BASTEI ENTERTAINMENT

Vollständige eBook-Ausgabe der beim Bastei Verlag erschienenen Romanheftausgabe

Bastei Entertainment in der Bastei Lübbe AG

© 2017 by Bastei Lübbe AG, Köln

Verlagsleiter Romanhefte: Dr. Florian Marzin

Verantwortlich für den Inhalt

Titelbild: Ballestar/Norma

eBook-Produktion: César Satz & Grafik GmbH, Köln

ISBN 978-3-7325-4203-1

www.bastei-entertainment.de

www.lesejury.de

www.bastei.de

John Sinclair ist der Sohn des Lichts. Der Kampf gegen die Mächte der Finsternis ist seine Bestimmung. Als Oberinspektor bei Scotland Yard tritt er Woche für Woche gegen Zombies, Werwölfe, Vampire und andere Höllenwesen an und begeistert weltweit eine treue Fangemeinde.

Mit der John Sinclair Sonder-Edition werden die Taschenbücher, die der Bastei Verlag in Ergänzung zu der Heftromanserie ab 1981 veröffentlichte, endlich wieder zugänglich. Die Romane, in denen es John vor allem mit so bekannten Gegnern wie Asmodina, Dr. Tod oder der Mordliga zu tun bekommt, erscheinen in chronologischer Reihenfolge alle zwei Wochen.

Lesen Sie in diesem Band:

Das Hexenschiff

von Jason Dark

Für die Presse war der Mann seit Wochen ein Phänomen. Er hieß mit bürgerlichem Namen Flavio Bucci, und seine Wiege hatte irgendwo in Sizilien gestanden. Bekannt geworden war er unter dem Namen »Geisterschreiber«.

Die Botschaften bekam er aus dem Jenseits. Das sagte er wenigstens immer wieder staunend zuhörenden Reportern. Angeblich stand er in Verbindung mit geheimnisvollen, längst verstorbenen Persönlichkeiten, die über ihn als Vermittler den Kontakt zu ihrer ehemaligen Welt und ihrem ersten Leben nicht abbrechen lassen wollten.

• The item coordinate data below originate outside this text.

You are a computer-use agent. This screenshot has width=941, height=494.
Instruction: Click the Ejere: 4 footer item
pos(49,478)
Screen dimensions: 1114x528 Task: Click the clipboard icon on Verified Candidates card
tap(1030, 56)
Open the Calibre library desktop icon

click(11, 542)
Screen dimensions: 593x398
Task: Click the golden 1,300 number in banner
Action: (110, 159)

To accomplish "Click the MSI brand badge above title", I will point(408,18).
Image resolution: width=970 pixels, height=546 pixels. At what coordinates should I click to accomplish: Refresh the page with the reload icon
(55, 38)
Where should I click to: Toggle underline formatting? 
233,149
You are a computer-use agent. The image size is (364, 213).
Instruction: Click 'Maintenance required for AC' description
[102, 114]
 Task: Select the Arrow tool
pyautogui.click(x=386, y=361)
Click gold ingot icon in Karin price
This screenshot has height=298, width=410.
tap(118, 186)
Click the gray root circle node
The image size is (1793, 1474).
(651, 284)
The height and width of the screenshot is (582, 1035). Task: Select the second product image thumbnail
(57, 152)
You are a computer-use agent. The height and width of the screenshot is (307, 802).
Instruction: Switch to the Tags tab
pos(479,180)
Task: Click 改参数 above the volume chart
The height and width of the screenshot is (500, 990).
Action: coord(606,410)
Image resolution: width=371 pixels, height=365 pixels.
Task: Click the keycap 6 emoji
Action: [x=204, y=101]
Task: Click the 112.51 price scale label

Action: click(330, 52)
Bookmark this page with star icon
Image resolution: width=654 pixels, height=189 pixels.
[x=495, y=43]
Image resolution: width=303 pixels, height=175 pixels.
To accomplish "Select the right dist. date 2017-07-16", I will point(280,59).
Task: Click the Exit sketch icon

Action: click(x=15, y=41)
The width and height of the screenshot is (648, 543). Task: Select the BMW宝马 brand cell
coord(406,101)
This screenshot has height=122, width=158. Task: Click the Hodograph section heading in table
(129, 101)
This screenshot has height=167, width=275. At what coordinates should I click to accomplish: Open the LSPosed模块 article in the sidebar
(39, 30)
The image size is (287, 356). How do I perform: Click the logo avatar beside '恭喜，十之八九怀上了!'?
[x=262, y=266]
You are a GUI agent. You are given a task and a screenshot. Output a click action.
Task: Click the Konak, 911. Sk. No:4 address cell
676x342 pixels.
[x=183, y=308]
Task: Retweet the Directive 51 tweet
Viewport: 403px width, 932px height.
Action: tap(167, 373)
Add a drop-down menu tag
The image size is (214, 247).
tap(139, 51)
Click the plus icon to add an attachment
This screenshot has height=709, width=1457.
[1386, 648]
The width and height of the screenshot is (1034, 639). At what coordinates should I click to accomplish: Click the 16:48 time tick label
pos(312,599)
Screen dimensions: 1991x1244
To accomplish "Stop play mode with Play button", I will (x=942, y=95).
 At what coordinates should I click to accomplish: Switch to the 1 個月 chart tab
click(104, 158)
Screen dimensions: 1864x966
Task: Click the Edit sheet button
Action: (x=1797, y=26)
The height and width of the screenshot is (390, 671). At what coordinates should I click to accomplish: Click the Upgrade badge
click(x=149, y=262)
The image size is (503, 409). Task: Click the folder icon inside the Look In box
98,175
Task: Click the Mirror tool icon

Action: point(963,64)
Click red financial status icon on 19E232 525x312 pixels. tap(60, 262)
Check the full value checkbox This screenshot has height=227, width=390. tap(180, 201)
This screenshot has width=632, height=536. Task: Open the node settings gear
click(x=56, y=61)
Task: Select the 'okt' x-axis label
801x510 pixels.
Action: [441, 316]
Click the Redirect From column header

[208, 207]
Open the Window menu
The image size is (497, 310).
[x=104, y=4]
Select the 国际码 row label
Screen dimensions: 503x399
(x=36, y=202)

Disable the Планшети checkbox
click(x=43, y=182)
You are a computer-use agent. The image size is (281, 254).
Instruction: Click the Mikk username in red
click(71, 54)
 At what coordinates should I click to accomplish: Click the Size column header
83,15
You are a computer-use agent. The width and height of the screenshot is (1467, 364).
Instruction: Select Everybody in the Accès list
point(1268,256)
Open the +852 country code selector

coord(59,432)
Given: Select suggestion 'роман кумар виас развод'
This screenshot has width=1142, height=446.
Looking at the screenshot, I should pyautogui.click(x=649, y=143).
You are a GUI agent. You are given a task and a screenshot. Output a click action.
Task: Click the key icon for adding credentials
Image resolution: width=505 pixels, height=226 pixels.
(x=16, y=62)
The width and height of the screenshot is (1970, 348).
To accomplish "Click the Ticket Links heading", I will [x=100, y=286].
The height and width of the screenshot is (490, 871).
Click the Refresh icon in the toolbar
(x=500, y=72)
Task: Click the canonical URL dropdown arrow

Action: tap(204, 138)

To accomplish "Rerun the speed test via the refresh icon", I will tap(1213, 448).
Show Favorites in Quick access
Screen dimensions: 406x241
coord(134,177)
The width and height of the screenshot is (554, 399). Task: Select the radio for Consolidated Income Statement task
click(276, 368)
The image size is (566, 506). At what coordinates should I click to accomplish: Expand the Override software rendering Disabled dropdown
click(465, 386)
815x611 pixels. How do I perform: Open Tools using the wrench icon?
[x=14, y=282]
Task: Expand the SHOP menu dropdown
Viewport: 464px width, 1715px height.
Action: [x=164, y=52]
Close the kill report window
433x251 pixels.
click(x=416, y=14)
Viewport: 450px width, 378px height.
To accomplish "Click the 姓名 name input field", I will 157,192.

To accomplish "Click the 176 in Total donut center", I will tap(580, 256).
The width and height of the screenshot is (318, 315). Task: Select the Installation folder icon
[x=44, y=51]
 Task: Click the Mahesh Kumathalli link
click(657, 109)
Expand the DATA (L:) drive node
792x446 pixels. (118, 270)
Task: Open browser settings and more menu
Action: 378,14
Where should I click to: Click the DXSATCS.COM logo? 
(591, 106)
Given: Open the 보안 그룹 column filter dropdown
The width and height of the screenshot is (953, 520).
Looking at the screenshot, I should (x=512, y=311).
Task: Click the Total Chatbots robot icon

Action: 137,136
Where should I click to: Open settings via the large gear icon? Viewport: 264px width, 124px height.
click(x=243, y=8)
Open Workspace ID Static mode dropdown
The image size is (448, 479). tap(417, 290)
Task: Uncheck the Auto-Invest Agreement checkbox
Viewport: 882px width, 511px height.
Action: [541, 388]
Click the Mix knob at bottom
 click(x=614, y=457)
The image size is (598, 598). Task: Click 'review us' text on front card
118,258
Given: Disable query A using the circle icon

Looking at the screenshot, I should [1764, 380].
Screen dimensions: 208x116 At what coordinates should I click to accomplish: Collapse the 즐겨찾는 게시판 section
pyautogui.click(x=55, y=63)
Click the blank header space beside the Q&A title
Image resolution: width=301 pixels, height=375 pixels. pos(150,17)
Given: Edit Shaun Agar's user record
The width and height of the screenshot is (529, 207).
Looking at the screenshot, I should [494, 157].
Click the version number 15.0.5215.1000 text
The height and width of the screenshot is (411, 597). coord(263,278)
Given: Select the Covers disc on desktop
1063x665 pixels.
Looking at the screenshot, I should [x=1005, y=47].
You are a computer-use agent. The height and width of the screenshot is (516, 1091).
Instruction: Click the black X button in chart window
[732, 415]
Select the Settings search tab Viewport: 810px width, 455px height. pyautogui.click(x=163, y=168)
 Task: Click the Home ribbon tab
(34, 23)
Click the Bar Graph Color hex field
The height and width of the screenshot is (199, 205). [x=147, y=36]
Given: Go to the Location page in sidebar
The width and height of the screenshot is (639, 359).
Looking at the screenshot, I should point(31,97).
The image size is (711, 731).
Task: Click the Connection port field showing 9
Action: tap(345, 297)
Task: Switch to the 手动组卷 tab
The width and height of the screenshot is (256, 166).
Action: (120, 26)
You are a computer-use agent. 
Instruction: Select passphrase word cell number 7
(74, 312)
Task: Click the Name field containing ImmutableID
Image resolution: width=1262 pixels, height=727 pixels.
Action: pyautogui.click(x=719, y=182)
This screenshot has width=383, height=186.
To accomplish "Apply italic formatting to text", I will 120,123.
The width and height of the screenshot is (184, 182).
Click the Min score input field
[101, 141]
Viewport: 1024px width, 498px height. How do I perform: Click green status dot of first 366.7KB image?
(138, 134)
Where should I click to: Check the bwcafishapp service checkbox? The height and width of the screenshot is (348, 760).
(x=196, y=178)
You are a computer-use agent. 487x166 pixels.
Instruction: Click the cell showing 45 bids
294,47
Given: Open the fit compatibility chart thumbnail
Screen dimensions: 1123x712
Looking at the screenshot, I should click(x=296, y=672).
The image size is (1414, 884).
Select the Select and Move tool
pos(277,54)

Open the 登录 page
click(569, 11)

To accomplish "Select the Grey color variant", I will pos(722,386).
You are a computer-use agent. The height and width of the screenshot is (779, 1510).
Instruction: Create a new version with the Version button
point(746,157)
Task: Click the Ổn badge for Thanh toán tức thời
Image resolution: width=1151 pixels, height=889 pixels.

Ja, für die Presse war er ein Phänomen. Für uns jedoch wurde er zum Problem …

***

Der Legende nach sollen die Frühlingsgewitter in Wales zu den schlimmsten des Königreichs gehören. Darauf schworen die Alten. Und sie schworen weiter, dass sich bei einem Gewitter die Pforten der Hölle öffneten und der Teufel seine Geschwader freilassen würde.

Das war Sage, Märchen, Aberglaube. Fragte man einen Meteorologen, so nickte dieser und gab zu bedenken, dass gerade die Luft um Wales besonders feucht und großen Temperaturschwankungen unterworfen war. Deshalb gab es relativ oft Stürme und Gewitter.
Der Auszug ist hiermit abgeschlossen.